Almanacs and education
The almanac's calendar section lent itself to the practice of recording engagements and daily annotations. Today, the appointment diary has taken over this role. If there is one environment that is inextricably bound up with the appointment diary (at least in the Netherlands), it's the classroom. Oddly enough, it wasn't until the beginning of the nineteenth century that such a connection came to exist between education and almanacs. But this connection quickly proved so durable, especially in the universities, that it has continued up to the present day.
Development of the students' almanacs
The first Dutch students' almanacs were published in around 1815 in Leiden, Utrecht and Groningen. They contained information about the coming academic year, provided lists of the university's professors and students, and included stories and poems for and about students. They look like the business almanacs that were being made for certain professional groups. After the students themselves took up the task of making their own almanacs, the books began flourishing. More and more students' corps produced their own almanacs. They may have been a late discovery as a distinct target group, but students emerged as the most creative almanac makers of all time. It became a golden rule, especially in the twentieth century, that each almanac had to be different from the one before it. Many a gifted writer or artist from the halls of academia saw the almanac as a place to spread his or her wings.

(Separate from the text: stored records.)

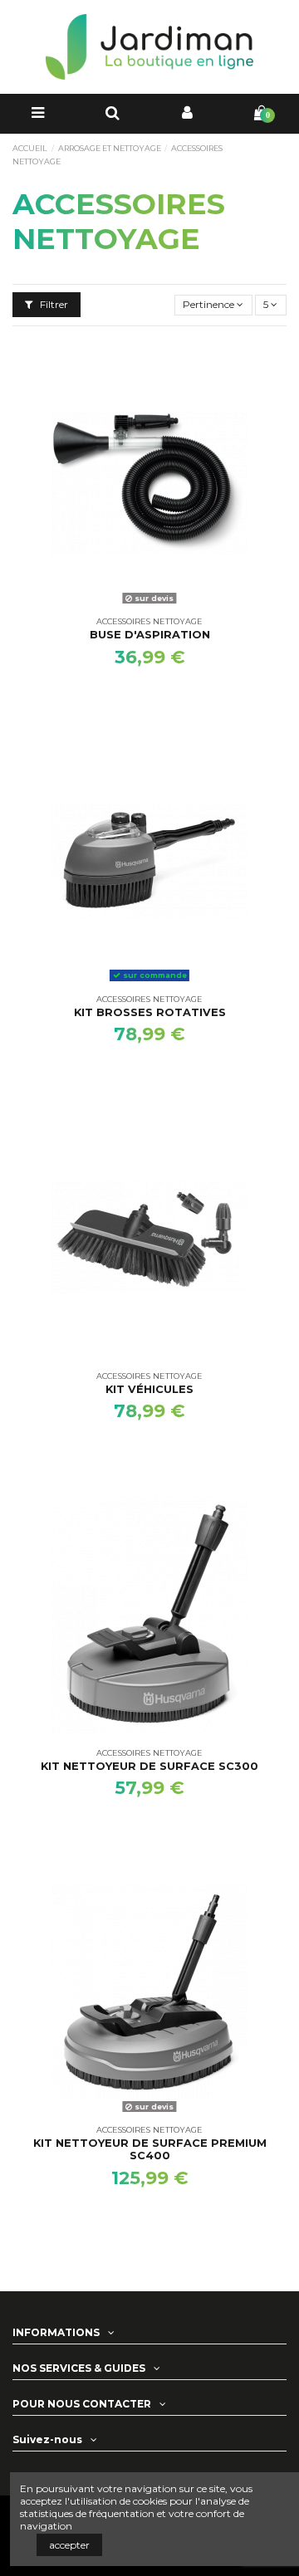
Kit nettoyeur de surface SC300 (149, 1766)
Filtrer (52, 304)
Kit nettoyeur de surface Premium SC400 (150, 2149)
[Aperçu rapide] (149, 605)
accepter (69, 2545)
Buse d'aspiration (150, 634)
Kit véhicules (149, 1389)
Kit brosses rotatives (150, 1012)
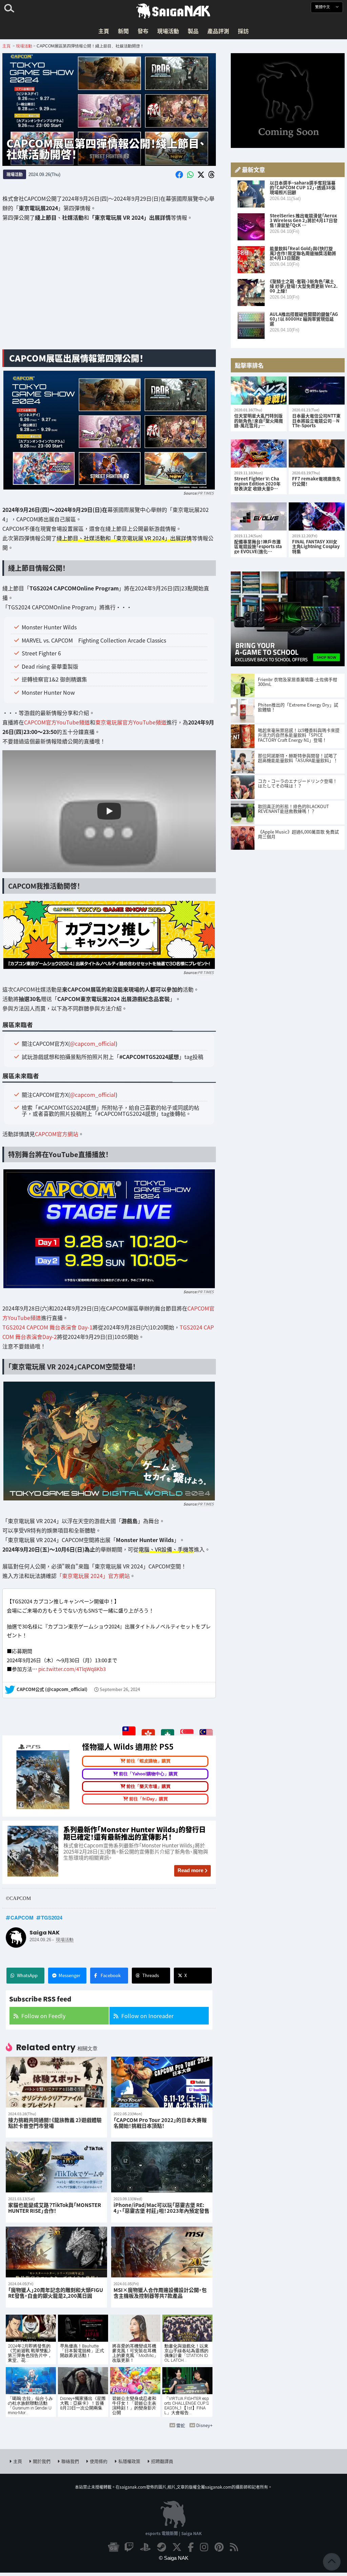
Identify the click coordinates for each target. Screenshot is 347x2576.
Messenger (69, 1975)
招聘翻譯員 (162, 2461)
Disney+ (204, 2425)
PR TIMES (206, 492)
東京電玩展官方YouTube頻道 (130, 722)
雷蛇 (180, 2425)
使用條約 (98, 2461)
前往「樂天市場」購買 (148, 1786)
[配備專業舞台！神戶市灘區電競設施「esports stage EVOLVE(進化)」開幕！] (259, 516)
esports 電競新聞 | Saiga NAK (173, 2533)
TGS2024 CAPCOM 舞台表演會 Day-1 (47, 1327)
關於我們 (41, 2461)
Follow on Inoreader (147, 2016)
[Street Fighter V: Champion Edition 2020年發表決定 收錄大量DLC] (259, 453)
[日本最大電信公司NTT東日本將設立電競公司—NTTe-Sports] (317, 390)
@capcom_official (93, 1043)
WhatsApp (27, 1975)
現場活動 (168, 31)
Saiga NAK (173, 11)
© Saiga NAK (173, 2558)
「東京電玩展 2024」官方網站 (93, 1575)
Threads (150, 1975)
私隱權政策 (129, 2461)
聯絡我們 (70, 2461)
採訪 (243, 31)
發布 (143, 31)
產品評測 (218, 31)
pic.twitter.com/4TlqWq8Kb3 (72, 1668)
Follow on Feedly (43, 2016)
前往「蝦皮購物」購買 (148, 1760)
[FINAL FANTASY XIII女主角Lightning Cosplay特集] (317, 516)
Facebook (111, 1975)
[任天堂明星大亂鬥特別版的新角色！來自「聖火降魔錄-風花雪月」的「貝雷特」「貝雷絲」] (259, 390)
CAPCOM (22, 1917)
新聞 (123, 31)
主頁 (103, 31)
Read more (190, 1870)
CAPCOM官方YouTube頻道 (57, 722)
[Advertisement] (109, 290)
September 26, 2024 (120, 1689)
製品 (193, 31)
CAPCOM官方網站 (56, 1134)
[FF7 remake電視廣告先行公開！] (317, 453)
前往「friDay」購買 (148, 1798)
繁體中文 (323, 7)
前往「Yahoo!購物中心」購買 (148, 1773)
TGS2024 (51, 1917)
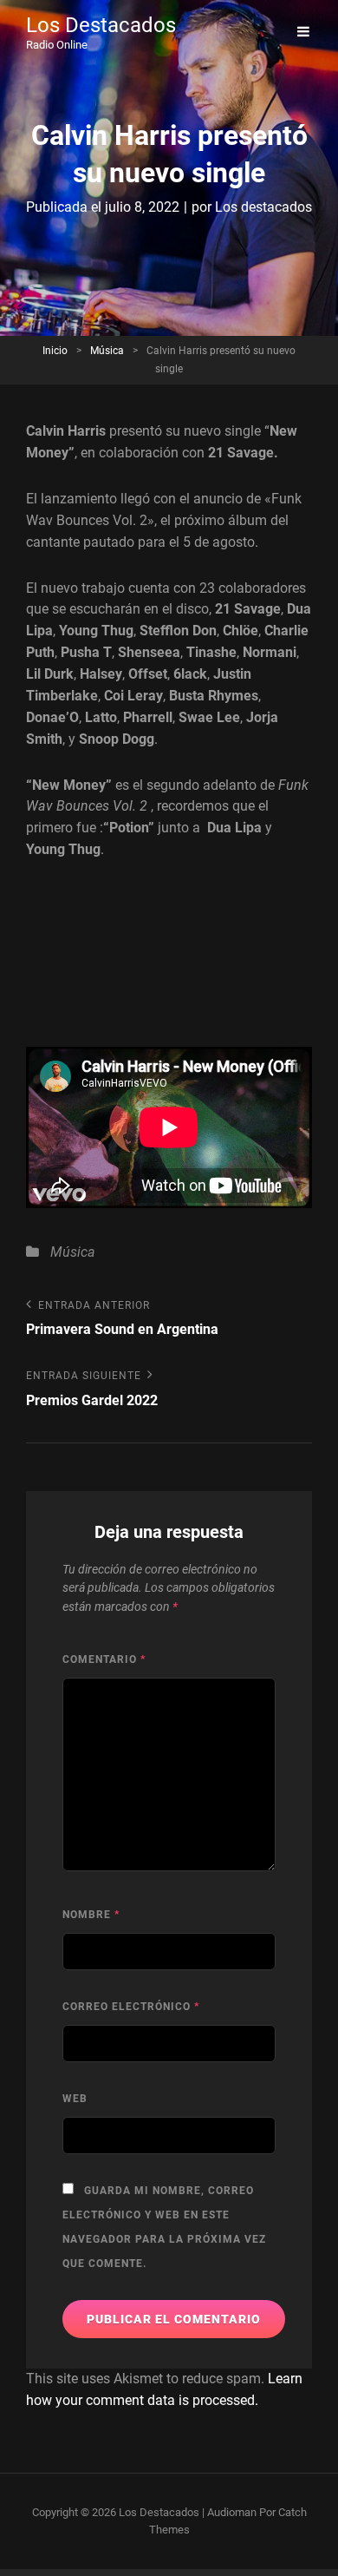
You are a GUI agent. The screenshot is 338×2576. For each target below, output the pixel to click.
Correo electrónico (130, 2007)
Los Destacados (101, 25)
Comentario (104, 1659)
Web (75, 2099)
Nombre (91, 1915)
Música (107, 351)
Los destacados (263, 207)
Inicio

The size of the books expanded, and apparently neither trouble nor money was spared in their production. Thus student almanacs found themselves serving a function that was entirely different from that of a practical yearbook, which explains why they are still being published today, unlike so many other almanacs.
Source for research
Because the student almanac survived the nineteenth and twentieth centuries, it offers us a splendid angle for research. Naturally it is unsurpassed as a source of insight into the development of student humour. But because student almanacs have been so varied in their appearance, they also serve as a highly suitable phenomenon for following the development of book production. Each almanac had to open with a portrait of the king or queen, the rector or a professor, and those who take the trouble to study them chronologically will witness an entire evolution of illustration techniques. Typographical trends and binding methods are also easy to discover. The modern student almanac has little in common with sixteenth-century astrological almanacs, but the fact that both books bear the same name demonstrates the power of the concept of a little book that offers a colourful variety of text and tips and has to be replaced after the year is over.